Le cofondateur de Super Micro Computer, Yih-Shyan "Wally" Liaw, est apparu mercredi devant un tribunal fédéral de Manhattan et a plaidé non coupable des accusations liées à un prétendu système de contrebande de 2,5 milliards de dollars impliquant des serveurs alimentés par Nvidia.
Super Micro Computer, Inc., SMCI
Les procureurs fédéraux affirment que Liaw a aidé à acheminer des serveurs assemblés aux États-Unis contenant des puces Nvidia vers des clients en Chine, en violation des contrôles à l'exportation américains sur le matériel IA avancé.
La méthode présumée ? Une société de transit d'Asie du Sud-Est utilisée pour dissimuler la destination finale des expéditions.
Deux autres personnes liées à Super Micro ont également été inculpées. Ruei-Tsang "Steven" Chang, directeur général du bureau de Super Micro à Taïwan, et Ting-Wei "Willy" Sun, décrit par les procureurs comme un "intermédiaire" qui a aidé à coordonner les détournements.
Sun a également plaidé non coupable lors de l'audience de mercredi. Chang n'est actuellement pas en détention.
Le juge de district américain Edgardo Ramos a fixé la date du procès au 2 novembre. L'affaire entre maintenant dans une phase préalable au procès, qui implique généralement l'examen des preuves et des requêtes juridiques des deux parties.
Liaw a été libéré sous caution de 5 millions de dollars. Il a également démissionné du conseil d'administration de Super Micro suite aux accusations.
L'action SMCI a subi une chute de 27 % lorsque les accusations ont été rendues publiques pour la première fois le 19 mars. L'action n'a pas récupéré ce terrain.
Depuis le début de l'année, SMCI est en baisse de 23,1 %. La date du procès en novembre signifie que ce fardeau juridique ne va pas disparaître de sitôt.

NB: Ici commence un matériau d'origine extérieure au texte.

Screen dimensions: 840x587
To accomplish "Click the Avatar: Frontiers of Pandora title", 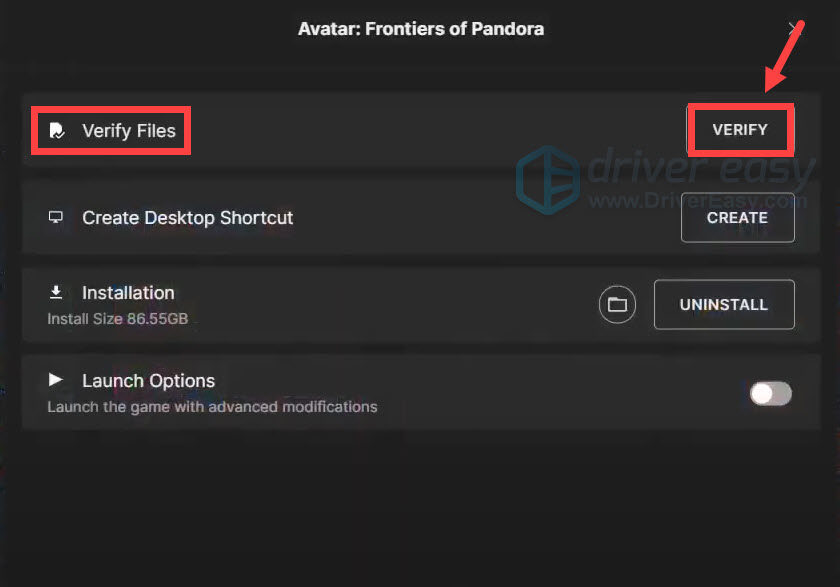I will pyautogui.click(x=421, y=28).
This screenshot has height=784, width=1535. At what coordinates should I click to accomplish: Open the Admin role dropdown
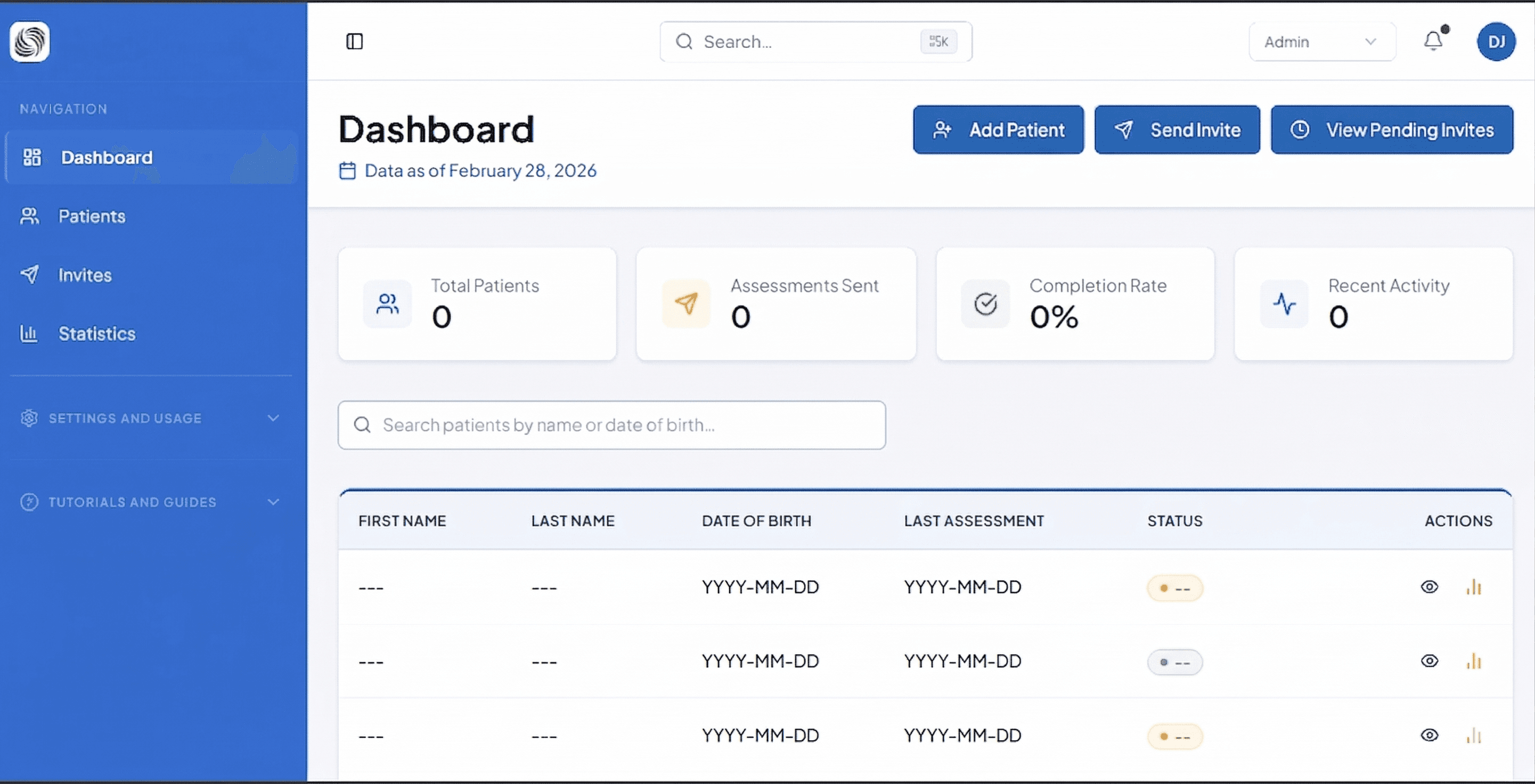(1322, 41)
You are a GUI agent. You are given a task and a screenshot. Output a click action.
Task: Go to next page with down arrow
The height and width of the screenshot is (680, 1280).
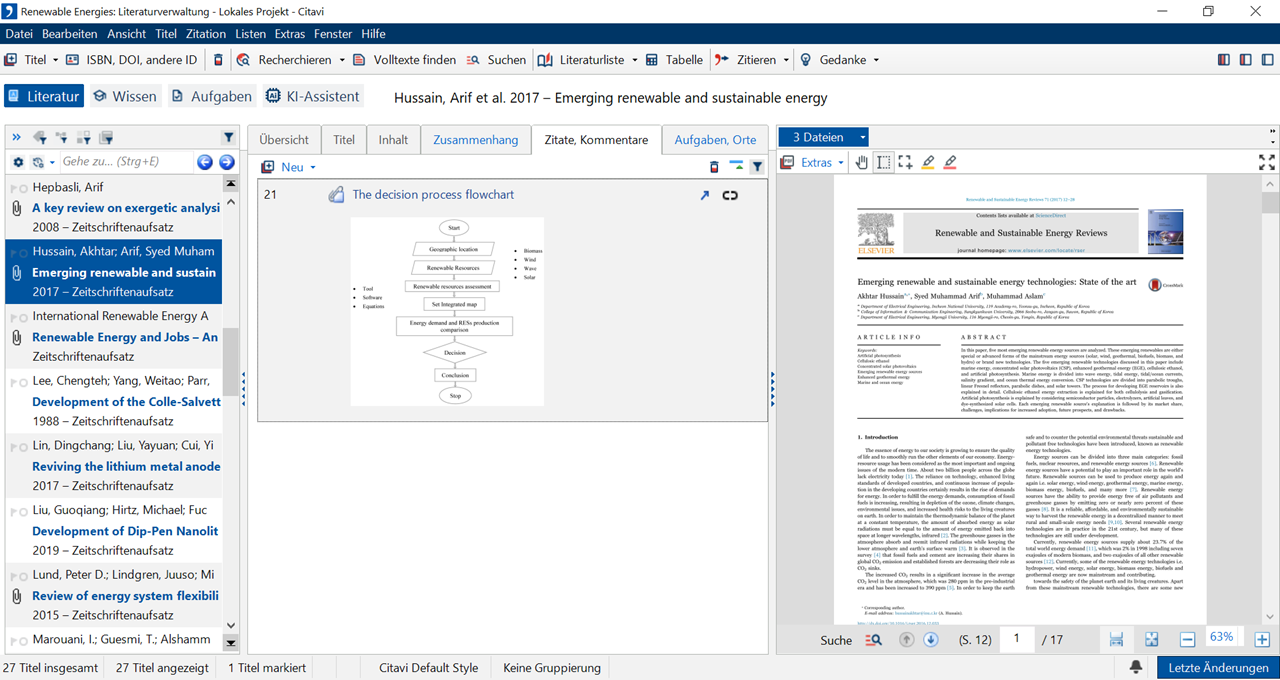click(930, 639)
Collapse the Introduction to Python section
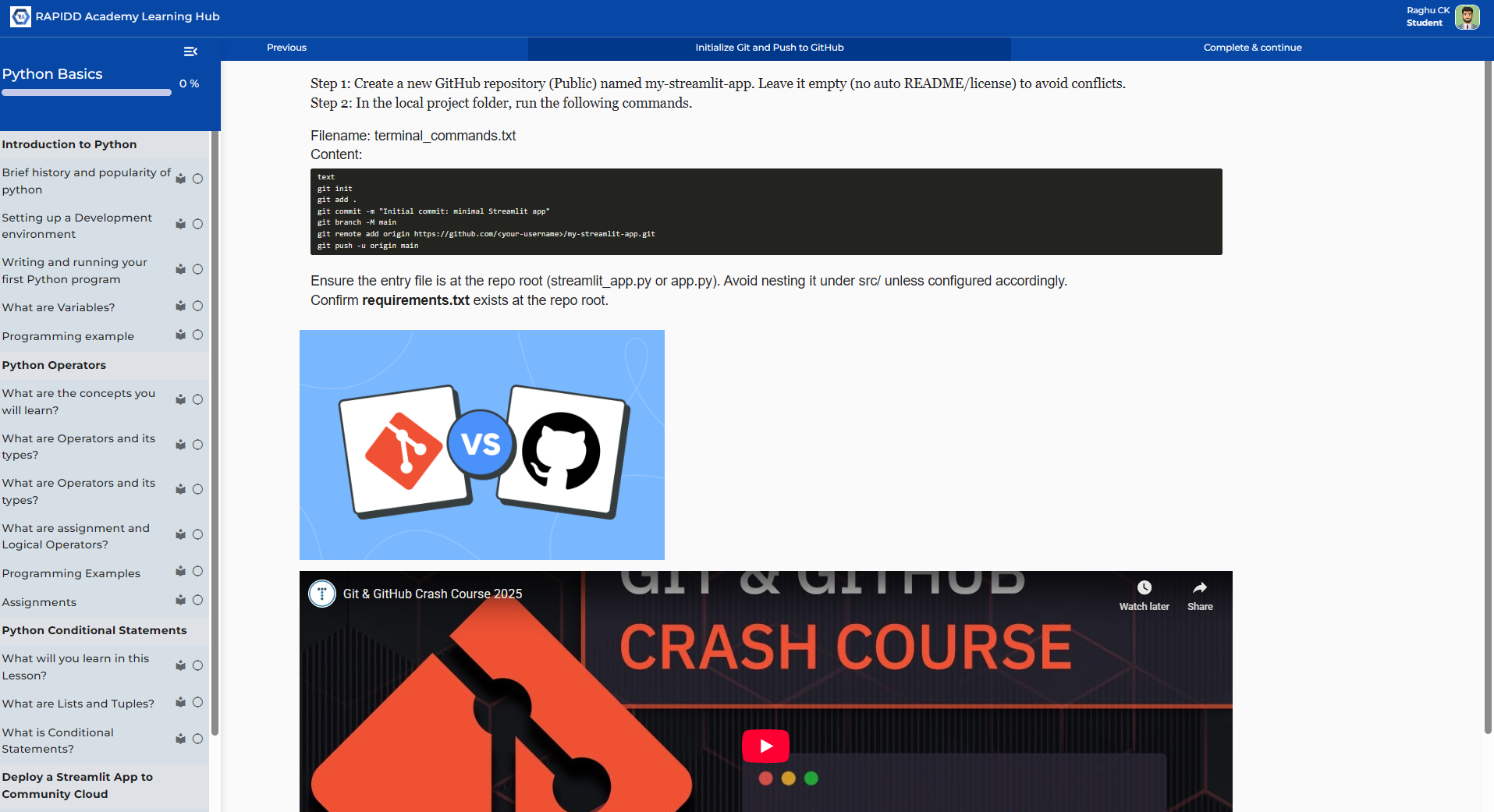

Le sentiment des analystes sur l'action est prudent. Sur TipRanks, SMCI a une note de consensus Hold, basée sur trois notes d'achat, huit Hold et trois ventes.
L'objectif de prix moyen se situe à 31,70 $, ce qui représenterait environ 41 % de hausse par rapport aux niveaux actuels — bien que cet écart reflète la chute de l'action, et non une montée de confiance.
Le cœur de l'affaire de l'accusation est que Liaw et les autres ont délibérément structuré les expéditions de serveurs pour éviter de déclencher les restrictions à l'exportation américaines.
Les puces IA avancées, en particulier celles fabriquées par Nvidia, sont étroitement contrôlées par la loi américaine en ce qui concerne les exportations vers la Chine.
Les procureurs allèguent que le groupe a vendu le matériel à une entité non nommée d'Asie du Sud-Est, qui a ensuite transmis l'équipement aux utilisateurs finaux chinois.
Il s'agit de l'affaire la plus médiatisée à ce jour impliquant une présumée contrebande de matériel IA restreint vers la Chine.
Les accusations ont été révélées pour la première fois le 19 mars, et les plaidoyers de non-culpabilité de mercredi marquent le début formel du processus juridique.
La prochaine date clé est le 2 novembre, date à laquelle le procès doit commencer.